> [Objetivo]: Reproduce literalmente las líneas de los registros desde el comienzo hasta la línea que contiene "Action: pyautogui.click(x=903, y=173)", incluida esta.

> [Material]:
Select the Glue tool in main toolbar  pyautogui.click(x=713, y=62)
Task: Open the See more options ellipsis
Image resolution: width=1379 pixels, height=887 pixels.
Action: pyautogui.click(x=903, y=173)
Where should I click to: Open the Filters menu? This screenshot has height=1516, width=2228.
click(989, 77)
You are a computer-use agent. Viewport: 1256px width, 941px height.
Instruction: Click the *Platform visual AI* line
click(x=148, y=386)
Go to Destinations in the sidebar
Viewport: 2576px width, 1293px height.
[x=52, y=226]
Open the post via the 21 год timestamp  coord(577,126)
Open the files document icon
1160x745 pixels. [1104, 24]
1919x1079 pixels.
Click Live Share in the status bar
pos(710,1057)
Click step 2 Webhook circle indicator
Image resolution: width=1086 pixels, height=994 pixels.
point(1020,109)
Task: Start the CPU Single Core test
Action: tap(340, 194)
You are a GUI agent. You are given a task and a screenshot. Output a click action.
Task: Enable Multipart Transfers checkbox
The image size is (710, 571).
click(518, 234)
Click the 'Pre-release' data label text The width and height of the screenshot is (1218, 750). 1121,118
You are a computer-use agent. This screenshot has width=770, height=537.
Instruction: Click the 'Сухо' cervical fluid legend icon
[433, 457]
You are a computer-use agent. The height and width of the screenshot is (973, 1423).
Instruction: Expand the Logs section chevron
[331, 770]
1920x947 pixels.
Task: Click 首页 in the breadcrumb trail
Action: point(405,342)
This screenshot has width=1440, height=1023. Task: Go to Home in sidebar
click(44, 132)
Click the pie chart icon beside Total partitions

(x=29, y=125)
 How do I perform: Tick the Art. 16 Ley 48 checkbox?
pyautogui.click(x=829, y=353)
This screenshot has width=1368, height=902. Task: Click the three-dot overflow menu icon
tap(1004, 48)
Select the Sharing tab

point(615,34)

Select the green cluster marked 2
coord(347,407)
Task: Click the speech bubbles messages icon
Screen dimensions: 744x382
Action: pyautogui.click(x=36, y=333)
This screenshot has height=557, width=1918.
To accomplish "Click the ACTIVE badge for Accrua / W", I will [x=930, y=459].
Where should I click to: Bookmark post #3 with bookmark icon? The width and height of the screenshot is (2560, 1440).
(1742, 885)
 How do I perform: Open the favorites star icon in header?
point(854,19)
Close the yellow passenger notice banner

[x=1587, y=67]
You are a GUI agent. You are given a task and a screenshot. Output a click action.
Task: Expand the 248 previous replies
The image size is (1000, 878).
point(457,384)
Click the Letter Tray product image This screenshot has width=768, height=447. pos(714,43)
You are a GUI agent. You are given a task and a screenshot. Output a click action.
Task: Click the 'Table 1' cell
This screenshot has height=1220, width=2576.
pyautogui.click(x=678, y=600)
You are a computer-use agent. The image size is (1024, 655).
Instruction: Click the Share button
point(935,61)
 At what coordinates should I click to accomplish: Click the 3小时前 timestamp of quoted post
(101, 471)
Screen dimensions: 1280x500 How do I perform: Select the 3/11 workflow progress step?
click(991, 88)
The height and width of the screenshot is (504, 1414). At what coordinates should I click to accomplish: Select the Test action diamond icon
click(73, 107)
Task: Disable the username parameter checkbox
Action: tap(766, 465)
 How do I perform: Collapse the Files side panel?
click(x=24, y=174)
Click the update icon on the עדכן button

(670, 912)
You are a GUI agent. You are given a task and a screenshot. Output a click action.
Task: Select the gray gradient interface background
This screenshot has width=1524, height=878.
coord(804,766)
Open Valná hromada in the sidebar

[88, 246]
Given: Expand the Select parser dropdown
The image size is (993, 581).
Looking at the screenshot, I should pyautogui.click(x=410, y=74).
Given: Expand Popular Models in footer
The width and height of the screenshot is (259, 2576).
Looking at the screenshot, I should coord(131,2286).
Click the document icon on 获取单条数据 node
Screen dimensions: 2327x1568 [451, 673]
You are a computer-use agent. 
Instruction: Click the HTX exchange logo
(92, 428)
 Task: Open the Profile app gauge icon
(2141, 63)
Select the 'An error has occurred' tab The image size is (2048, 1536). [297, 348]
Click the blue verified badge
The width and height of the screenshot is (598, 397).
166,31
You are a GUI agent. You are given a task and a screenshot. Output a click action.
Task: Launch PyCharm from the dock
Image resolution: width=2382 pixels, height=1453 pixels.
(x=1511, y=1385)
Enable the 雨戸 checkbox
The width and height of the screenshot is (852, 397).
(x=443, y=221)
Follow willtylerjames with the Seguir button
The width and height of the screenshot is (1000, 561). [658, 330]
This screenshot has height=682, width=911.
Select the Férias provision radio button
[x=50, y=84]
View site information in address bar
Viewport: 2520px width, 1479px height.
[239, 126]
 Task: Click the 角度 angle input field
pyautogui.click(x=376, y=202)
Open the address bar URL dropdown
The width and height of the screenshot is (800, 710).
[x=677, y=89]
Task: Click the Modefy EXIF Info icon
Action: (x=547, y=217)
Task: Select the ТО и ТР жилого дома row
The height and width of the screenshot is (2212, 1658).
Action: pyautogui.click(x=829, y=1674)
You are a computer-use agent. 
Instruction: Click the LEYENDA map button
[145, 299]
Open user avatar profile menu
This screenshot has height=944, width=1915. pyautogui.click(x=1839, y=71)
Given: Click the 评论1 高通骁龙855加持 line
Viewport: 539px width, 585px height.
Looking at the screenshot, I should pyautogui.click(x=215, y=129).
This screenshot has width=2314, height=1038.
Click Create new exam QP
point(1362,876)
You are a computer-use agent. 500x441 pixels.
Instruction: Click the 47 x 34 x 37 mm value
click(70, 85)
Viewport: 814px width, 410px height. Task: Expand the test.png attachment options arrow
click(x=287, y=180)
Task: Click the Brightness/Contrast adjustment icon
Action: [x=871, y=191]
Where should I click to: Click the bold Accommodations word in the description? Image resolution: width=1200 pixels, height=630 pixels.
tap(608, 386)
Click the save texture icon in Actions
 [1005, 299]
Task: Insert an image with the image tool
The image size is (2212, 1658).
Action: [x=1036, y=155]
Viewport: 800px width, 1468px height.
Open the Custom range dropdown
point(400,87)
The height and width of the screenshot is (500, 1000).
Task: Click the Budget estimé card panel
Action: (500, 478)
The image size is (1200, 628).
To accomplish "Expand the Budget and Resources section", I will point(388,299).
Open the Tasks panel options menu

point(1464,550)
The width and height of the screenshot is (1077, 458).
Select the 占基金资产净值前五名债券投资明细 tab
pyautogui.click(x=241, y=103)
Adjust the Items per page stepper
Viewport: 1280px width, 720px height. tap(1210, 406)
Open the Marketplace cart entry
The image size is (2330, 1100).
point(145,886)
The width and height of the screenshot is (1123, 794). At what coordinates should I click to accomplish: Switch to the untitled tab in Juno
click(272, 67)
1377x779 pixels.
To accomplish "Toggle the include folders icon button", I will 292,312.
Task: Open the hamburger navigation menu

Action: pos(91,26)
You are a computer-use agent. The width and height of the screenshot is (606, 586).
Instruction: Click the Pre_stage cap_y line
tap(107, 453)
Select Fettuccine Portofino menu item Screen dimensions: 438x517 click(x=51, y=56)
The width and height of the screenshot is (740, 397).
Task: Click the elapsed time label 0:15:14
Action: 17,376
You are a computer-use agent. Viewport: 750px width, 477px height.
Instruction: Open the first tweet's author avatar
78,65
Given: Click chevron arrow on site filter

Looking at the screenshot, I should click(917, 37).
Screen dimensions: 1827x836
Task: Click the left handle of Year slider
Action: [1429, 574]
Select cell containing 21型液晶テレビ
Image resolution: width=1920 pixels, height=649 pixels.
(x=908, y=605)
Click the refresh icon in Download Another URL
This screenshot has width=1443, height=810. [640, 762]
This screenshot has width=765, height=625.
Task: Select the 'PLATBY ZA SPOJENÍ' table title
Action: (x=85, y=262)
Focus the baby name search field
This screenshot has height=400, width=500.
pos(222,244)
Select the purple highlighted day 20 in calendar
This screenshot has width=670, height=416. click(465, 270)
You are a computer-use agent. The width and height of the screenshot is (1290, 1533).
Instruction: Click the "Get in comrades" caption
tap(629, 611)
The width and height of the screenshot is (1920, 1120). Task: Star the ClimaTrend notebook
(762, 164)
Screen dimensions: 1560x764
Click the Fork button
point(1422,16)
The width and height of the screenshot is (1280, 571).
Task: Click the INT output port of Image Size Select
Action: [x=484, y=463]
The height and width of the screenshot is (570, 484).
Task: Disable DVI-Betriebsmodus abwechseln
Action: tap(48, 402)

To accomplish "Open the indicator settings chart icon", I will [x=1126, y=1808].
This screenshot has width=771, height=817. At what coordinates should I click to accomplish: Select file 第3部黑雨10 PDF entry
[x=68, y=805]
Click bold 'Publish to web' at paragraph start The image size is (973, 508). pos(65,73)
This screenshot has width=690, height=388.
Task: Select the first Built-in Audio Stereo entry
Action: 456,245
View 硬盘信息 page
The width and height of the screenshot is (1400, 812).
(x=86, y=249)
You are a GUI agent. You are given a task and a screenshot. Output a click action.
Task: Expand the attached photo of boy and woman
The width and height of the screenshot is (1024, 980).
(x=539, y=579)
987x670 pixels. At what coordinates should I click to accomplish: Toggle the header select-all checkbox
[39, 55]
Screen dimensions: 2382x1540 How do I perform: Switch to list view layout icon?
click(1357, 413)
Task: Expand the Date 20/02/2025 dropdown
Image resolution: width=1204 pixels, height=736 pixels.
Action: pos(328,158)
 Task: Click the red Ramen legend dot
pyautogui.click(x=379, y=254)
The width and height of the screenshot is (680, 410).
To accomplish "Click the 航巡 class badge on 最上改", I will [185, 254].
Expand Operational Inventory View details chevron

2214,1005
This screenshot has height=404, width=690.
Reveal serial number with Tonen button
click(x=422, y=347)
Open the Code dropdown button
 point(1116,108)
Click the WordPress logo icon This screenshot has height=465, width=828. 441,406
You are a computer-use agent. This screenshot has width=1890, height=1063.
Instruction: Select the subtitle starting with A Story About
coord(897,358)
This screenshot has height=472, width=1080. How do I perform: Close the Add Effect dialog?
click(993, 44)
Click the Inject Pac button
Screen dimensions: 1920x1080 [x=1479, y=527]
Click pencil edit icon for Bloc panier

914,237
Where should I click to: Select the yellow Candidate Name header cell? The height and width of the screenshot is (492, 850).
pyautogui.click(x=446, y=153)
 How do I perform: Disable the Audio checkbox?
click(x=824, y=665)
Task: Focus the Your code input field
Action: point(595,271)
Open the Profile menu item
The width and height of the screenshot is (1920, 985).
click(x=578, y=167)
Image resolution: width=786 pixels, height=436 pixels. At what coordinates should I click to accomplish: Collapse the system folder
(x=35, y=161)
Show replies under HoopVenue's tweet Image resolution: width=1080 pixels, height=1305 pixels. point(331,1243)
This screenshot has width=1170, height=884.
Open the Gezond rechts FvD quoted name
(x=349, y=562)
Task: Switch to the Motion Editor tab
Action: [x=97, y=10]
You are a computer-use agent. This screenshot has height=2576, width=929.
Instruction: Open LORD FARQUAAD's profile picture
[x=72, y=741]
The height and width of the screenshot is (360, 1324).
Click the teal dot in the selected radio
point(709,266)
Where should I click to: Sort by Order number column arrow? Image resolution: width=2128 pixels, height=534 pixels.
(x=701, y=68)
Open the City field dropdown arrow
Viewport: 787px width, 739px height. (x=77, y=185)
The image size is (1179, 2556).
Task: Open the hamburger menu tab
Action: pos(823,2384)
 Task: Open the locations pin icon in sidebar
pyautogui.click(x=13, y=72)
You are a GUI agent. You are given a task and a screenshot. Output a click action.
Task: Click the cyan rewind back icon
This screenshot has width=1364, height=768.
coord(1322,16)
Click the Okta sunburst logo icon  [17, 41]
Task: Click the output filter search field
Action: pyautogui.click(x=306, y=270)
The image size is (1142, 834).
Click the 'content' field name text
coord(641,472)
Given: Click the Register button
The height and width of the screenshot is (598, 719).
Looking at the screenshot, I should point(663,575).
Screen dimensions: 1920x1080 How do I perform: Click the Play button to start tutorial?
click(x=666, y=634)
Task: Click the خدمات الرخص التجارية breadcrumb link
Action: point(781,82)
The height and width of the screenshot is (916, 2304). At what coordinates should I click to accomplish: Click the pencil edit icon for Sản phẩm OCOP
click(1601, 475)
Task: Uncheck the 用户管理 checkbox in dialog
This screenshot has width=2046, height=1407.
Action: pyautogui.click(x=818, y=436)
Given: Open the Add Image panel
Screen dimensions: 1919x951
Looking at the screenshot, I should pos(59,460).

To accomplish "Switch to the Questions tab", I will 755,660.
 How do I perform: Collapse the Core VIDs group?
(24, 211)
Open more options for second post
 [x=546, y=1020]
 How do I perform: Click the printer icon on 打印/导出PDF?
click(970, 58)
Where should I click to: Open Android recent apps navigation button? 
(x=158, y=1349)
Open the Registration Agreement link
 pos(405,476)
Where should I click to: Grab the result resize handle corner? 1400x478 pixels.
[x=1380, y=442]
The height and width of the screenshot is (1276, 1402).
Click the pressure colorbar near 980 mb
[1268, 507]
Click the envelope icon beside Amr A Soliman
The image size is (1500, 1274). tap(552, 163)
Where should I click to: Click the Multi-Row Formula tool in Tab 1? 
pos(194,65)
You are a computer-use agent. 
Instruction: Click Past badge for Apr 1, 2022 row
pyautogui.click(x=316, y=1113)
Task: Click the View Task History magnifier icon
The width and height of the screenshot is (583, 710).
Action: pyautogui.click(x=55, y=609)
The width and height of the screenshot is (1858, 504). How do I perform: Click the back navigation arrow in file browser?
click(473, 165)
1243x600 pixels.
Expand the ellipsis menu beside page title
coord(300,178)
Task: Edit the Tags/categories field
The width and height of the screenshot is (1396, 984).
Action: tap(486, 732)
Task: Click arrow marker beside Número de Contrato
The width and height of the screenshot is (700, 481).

> [Respuesta]:
Select the Glue tool in main toolbar  pyautogui.click(x=713, y=62)
Task: Open the See more options ellipsis
Image resolution: width=1379 pixels, height=887 pixels.
Action: pyautogui.click(x=903, y=173)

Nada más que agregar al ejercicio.